The Norman Transcript

Columns

November 1, 2012

From Vietnam to Washington, D.C.

NORMAN — Russ McReynolds has the dubious distinction of being thrown off the Marine Corps base by the Commandant of Marines.

Russ was born in Norman, a fourth-generation Normanite. After graduating from Norman High School in 1966 and attending one semester at OU, he decided to join the Marines.

After boot camp, Russ was a communications specialist. While posted at Parris Island Marine Corps base in South Carolina, he was picked to appear on stage for a Tim Conway show called “Operation Entertainment.” They surprised him when they brought out his girlfriend from Fort Worth during the show.

He was assigned to South Vietnam in 1968. He worked in the communications center in the Force Logistics Command at Da Nang for nine months. Each Marine in Vietnam was expected to spend some time in the field. So for three months interspersed throughout the year, he walked in the rice paddies fighting the Viet Cong.

After his tour in Vietnam, he was selected for assignment to the Marine showcase base, which was a small enclave at 8th and I streets in downtown Washington, D.C. There, he pulled Honor Guard duty.

He says that the biggest mistake he made while in the Marines was rejecting an opportunity to serve at Camp David.

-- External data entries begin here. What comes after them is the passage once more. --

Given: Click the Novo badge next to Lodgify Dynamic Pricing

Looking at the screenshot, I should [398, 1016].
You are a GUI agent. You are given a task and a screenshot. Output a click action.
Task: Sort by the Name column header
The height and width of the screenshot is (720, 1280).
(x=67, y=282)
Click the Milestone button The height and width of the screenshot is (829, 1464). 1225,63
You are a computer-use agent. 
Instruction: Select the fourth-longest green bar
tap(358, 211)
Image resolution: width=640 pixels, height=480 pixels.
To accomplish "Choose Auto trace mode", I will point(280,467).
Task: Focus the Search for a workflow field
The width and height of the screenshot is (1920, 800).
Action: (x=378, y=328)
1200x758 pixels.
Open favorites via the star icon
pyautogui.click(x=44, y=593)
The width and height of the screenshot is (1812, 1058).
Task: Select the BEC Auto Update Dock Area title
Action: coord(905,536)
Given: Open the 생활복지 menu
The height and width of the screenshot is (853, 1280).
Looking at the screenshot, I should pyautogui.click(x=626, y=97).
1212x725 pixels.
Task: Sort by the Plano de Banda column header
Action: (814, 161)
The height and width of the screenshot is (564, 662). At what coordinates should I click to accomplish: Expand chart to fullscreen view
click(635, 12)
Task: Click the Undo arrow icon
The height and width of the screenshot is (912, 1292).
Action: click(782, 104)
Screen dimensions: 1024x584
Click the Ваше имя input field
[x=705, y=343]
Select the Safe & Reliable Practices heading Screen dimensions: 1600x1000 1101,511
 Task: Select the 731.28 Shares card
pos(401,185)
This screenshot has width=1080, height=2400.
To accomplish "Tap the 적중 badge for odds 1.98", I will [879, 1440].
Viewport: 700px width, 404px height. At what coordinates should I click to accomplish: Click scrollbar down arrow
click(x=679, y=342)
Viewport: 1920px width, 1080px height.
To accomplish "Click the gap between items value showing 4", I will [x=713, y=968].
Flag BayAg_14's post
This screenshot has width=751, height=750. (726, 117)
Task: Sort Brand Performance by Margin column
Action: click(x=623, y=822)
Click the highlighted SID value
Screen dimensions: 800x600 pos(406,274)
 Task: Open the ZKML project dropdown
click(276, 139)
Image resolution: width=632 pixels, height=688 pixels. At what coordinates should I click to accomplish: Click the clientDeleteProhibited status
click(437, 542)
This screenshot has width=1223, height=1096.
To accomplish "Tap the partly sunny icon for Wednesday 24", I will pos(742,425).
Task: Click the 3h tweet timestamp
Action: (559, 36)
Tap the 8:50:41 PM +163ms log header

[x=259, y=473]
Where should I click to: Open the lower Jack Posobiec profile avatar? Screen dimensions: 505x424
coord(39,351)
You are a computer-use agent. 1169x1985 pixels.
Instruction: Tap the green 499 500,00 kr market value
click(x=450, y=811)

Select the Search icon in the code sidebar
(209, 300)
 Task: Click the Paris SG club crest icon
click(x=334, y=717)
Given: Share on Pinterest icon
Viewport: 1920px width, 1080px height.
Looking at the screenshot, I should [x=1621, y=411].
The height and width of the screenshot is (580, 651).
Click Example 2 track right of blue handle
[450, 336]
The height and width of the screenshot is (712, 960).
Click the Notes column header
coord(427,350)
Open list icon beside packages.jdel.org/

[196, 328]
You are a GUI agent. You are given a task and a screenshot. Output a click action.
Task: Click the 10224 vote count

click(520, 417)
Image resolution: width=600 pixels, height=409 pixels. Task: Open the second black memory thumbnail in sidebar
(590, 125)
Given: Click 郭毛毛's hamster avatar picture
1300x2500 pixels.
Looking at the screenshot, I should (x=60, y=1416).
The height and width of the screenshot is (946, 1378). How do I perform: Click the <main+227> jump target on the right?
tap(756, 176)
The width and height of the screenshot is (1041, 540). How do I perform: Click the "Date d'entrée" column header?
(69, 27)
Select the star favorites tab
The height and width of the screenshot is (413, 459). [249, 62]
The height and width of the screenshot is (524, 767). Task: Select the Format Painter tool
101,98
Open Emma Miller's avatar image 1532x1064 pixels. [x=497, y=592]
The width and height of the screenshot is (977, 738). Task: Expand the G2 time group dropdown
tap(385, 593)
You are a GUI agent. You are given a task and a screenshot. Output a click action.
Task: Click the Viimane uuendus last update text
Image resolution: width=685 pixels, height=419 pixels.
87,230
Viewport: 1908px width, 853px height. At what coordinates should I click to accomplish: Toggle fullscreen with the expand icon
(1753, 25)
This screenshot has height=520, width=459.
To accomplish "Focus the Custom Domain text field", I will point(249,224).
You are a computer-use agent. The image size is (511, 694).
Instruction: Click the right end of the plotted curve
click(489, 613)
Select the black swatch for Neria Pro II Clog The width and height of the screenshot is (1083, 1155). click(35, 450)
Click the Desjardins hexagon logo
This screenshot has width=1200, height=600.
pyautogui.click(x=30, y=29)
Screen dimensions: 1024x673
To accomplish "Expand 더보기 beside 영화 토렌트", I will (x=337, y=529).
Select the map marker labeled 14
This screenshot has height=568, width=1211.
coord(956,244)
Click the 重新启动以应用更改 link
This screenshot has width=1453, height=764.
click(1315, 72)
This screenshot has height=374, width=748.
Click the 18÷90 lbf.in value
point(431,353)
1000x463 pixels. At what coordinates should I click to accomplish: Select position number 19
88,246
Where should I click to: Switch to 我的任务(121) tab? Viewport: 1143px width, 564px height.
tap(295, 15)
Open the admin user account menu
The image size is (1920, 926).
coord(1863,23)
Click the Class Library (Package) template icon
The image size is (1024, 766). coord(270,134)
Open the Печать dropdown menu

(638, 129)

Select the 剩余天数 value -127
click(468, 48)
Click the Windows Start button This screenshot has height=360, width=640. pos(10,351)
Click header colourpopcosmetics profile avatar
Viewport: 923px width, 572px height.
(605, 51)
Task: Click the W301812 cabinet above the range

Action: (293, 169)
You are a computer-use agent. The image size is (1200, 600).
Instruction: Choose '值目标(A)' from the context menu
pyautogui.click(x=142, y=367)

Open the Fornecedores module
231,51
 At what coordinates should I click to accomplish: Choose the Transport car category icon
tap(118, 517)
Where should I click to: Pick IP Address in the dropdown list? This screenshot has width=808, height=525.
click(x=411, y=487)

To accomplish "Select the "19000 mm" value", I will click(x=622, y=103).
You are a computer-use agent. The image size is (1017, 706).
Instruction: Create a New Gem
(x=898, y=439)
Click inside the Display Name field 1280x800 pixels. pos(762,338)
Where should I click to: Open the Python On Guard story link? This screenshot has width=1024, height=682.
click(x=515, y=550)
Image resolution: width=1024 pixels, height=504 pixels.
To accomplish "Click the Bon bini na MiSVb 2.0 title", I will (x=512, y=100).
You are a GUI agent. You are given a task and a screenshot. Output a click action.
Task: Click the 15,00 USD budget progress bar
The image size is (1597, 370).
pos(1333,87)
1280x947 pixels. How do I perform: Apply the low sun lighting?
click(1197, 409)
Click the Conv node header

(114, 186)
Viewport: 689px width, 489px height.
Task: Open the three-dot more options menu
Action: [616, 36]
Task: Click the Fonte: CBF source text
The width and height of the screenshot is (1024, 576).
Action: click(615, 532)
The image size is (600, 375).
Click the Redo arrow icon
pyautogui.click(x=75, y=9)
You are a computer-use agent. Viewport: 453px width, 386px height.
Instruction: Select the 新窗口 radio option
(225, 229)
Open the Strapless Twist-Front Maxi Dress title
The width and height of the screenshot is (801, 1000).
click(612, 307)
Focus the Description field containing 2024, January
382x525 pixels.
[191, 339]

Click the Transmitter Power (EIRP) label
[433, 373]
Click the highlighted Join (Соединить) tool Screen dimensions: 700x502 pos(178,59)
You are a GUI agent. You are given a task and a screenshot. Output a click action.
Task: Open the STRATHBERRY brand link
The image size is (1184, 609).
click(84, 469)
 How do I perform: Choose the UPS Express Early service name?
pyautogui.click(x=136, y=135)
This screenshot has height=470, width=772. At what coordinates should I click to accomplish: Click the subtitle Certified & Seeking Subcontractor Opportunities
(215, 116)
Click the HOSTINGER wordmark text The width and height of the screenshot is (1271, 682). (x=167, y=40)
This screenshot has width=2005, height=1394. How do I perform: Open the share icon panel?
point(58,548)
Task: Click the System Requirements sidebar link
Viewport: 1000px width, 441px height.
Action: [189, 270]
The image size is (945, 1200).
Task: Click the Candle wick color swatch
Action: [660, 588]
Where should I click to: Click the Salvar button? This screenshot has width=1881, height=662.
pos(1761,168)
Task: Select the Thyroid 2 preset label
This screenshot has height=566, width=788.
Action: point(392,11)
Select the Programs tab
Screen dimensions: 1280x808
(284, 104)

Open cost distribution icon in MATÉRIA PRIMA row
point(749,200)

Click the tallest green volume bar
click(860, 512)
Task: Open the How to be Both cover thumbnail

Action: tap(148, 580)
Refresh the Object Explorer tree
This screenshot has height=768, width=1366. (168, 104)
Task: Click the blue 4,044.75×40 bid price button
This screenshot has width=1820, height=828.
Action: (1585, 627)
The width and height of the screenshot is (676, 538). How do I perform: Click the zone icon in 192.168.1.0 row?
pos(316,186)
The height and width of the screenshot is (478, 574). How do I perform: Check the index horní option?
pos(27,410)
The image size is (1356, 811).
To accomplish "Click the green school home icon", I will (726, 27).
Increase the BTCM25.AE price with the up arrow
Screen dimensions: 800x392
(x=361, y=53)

But he met his wife, Laurie, in Washington. They were married in November 1970.

One day after guard duty at the gate to the 8th and I post, he received word that the commandant of Marines wanted to see him. The commandant showed him two pieces of paper on his desk and said he didn’t understand them. One paper was a recommendation that Russ be promoted for exceptional duty performance. The other paper was his request to be transferred so that he could separate from the Marines. The commandant asked him to explain. Russ told him that, when he was growing up on the farm in Norman, his father had always told him to do the best at whatever job he was assigned, even if he didn’t like the job. He told the commandant that the first paper was evidence that he was doing his best at his job. The other paper was an indication that he didn’t enjoy the job. When he began to explain to the commandant that he was frustrated that Marines weren’t encouraged to think for themselves, the commandant called an aide in and ordered him to get Russ off the post in 24 hours. He actually was out the gate in less than 24 hours. He was discharged on Aug. 7, 1970.